▶ TASK GOAL
Take the line that contains "Where should I click to: Click" and each line after it in the material below, and transcribe them exactly, stopping at the end.

━━ DATA EXCERPTS

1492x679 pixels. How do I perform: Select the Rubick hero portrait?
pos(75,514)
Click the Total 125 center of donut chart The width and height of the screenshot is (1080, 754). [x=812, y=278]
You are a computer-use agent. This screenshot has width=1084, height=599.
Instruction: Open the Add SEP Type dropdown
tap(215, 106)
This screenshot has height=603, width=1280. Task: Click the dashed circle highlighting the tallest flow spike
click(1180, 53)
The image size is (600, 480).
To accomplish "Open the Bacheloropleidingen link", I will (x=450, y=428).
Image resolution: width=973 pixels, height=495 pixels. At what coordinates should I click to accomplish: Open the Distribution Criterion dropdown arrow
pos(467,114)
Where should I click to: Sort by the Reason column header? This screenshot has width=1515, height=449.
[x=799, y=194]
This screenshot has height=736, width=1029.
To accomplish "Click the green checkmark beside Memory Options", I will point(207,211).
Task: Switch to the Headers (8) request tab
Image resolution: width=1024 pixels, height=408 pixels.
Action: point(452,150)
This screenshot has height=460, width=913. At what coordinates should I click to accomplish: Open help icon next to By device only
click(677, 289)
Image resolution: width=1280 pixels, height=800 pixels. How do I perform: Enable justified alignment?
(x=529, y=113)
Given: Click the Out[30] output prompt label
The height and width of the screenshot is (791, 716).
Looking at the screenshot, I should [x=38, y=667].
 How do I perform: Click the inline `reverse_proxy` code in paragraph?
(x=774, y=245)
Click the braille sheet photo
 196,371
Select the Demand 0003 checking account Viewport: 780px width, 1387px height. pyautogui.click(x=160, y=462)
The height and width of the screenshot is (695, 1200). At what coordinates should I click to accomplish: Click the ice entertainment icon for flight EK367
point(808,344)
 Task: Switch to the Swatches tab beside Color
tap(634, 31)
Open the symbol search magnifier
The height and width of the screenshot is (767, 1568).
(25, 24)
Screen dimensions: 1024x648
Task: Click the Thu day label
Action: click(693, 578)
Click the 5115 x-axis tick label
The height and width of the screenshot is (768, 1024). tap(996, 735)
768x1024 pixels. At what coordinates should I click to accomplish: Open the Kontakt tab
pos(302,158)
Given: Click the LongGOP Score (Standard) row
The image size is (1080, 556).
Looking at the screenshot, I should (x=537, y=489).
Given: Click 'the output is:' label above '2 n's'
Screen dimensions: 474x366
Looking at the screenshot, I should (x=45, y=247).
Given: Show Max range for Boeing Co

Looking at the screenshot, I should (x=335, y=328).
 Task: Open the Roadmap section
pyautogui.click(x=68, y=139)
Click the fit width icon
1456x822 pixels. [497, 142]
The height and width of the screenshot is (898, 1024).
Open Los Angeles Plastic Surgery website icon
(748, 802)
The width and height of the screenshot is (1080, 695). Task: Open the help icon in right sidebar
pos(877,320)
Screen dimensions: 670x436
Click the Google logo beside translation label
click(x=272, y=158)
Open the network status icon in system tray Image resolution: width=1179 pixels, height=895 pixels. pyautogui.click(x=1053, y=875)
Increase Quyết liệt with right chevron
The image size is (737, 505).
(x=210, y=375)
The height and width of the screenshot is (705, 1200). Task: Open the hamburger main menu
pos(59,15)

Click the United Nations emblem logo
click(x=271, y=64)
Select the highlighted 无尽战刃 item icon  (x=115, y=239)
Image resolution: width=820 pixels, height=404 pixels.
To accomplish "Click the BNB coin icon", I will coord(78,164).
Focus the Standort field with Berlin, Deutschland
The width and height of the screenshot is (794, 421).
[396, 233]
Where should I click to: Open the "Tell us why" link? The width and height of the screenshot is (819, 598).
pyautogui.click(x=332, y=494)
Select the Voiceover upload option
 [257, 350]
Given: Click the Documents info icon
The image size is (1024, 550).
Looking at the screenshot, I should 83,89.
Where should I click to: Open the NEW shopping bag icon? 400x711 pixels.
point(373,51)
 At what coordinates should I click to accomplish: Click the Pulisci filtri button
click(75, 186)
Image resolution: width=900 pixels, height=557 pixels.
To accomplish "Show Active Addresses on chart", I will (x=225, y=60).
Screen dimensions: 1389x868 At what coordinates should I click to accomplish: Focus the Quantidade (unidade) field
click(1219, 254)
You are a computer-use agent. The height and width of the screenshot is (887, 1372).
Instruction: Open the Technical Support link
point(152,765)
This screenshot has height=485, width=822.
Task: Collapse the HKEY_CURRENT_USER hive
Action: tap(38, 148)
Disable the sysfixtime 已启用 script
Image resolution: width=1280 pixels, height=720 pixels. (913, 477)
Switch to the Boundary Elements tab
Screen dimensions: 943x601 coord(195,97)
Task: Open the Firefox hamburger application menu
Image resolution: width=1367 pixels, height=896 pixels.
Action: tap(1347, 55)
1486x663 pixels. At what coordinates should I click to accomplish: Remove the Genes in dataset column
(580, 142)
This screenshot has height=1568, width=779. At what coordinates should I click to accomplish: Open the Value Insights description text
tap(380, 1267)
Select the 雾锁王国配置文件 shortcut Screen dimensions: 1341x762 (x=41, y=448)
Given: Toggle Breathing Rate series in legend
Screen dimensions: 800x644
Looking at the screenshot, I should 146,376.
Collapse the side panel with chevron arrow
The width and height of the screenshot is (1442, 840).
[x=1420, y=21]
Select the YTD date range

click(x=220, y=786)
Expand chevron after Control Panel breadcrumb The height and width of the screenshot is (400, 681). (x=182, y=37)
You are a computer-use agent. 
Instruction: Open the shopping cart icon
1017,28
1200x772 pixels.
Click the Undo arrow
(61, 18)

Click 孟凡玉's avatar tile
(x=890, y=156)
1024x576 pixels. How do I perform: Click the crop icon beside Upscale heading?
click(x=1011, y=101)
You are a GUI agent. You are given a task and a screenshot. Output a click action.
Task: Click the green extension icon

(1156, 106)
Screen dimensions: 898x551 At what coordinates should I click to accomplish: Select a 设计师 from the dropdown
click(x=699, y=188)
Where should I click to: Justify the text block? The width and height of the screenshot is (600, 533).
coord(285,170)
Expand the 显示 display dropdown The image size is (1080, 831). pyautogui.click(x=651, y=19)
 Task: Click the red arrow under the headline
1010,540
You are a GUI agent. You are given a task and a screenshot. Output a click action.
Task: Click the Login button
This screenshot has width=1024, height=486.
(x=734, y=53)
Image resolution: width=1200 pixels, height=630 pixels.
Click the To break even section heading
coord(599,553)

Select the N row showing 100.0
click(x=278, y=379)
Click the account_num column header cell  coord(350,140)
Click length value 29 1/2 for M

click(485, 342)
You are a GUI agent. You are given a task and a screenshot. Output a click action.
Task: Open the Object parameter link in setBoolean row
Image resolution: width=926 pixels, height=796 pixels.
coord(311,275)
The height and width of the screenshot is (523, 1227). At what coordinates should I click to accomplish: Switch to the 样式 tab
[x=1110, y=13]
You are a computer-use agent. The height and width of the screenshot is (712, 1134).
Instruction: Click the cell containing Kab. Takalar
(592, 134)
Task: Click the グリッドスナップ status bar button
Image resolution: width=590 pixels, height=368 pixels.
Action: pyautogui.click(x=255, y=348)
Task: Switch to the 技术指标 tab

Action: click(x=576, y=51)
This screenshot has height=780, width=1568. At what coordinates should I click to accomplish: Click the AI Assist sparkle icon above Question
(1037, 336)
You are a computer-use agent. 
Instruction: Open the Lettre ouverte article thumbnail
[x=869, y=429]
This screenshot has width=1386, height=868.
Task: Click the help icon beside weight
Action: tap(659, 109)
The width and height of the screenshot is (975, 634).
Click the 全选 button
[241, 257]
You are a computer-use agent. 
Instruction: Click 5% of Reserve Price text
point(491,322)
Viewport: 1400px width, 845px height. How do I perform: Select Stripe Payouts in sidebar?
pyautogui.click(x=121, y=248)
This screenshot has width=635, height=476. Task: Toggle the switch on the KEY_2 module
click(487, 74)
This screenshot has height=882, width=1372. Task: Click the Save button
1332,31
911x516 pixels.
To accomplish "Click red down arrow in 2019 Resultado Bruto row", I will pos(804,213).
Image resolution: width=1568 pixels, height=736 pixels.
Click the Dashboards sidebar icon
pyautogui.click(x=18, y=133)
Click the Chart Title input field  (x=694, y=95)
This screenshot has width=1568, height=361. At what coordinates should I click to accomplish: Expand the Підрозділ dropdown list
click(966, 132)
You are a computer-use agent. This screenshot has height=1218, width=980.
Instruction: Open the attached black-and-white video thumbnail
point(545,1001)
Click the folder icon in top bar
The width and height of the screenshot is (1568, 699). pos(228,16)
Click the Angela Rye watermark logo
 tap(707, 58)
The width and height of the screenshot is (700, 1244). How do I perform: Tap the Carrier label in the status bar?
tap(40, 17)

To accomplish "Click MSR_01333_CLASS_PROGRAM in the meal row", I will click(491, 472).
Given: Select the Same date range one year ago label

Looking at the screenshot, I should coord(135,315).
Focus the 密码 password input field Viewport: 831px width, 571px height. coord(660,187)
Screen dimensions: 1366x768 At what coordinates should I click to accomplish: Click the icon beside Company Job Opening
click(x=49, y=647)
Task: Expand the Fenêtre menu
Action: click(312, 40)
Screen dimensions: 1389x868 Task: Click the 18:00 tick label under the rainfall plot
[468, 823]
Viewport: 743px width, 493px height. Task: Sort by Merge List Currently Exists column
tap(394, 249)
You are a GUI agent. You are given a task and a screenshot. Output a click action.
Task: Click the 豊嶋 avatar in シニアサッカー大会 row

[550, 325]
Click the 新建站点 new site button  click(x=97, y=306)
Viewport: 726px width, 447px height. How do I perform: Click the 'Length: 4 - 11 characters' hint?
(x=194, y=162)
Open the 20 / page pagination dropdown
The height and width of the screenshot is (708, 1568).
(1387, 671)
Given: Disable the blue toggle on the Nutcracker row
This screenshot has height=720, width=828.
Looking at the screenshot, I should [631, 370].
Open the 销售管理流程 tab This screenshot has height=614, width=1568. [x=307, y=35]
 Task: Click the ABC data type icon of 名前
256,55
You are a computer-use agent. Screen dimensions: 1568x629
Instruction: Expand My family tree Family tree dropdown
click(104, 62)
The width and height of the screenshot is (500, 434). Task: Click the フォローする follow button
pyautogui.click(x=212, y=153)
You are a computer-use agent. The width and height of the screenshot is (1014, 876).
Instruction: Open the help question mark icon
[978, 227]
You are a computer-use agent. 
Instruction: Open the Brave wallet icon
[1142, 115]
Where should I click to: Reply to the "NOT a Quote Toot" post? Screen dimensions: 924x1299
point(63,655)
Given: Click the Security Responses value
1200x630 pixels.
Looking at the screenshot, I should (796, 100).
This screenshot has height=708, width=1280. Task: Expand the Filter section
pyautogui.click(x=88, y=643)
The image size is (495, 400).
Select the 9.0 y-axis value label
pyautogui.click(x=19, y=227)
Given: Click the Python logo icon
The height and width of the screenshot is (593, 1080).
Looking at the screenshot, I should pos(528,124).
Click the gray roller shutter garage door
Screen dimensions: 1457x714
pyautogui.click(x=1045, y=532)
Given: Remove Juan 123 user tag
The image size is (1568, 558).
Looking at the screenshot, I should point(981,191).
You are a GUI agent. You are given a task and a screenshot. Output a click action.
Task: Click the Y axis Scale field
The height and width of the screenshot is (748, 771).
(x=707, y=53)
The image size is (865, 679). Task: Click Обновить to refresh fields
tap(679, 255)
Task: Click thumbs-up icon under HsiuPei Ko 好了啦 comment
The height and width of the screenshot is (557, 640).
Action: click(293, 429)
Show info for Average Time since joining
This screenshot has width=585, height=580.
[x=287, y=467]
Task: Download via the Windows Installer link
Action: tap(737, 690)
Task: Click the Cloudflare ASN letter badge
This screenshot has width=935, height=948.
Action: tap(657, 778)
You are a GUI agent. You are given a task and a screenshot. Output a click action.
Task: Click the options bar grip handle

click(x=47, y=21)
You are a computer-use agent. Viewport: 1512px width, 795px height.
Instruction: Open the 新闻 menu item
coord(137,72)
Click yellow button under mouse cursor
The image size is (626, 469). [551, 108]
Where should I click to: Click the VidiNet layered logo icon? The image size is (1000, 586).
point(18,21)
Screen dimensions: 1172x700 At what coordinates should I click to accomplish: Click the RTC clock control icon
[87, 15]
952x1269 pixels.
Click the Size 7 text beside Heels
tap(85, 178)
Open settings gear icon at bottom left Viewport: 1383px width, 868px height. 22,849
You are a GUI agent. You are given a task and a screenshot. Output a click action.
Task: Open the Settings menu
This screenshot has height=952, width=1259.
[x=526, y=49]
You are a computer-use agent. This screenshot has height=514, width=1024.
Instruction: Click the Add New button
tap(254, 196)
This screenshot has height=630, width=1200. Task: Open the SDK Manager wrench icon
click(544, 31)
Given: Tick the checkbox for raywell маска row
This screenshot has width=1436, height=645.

━━━━

▶ SOLUTION
Where should I click to: Click the VidiNet layered logo icon? The image size is (1000, 586).
point(18,21)
Screen dimensions: 1172x700 At what coordinates should I click to accomplish: Click the RTC clock control icon
[87, 15]
952x1269 pixels.
Click the Size 7 text beside Heels
tap(85, 178)
Open settings gear icon at bottom left Viewport: 1383px width, 868px height. 22,849
You are a GUI agent. You are given a task and a screenshot. Output a click action.
Task: Open the Settings menu
This screenshot has height=952, width=1259.
[x=526, y=49]
You are a computer-use agent. This screenshot has height=514, width=1024.
Instruction: Click the Add New button
tap(254, 196)
This screenshot has height=630, width=1200. Task: Open the SDK Manager wrench icon
click(544, 31)
Given: Tick the checkbox for raywell маска row
This screenshot has width=1436, height=645.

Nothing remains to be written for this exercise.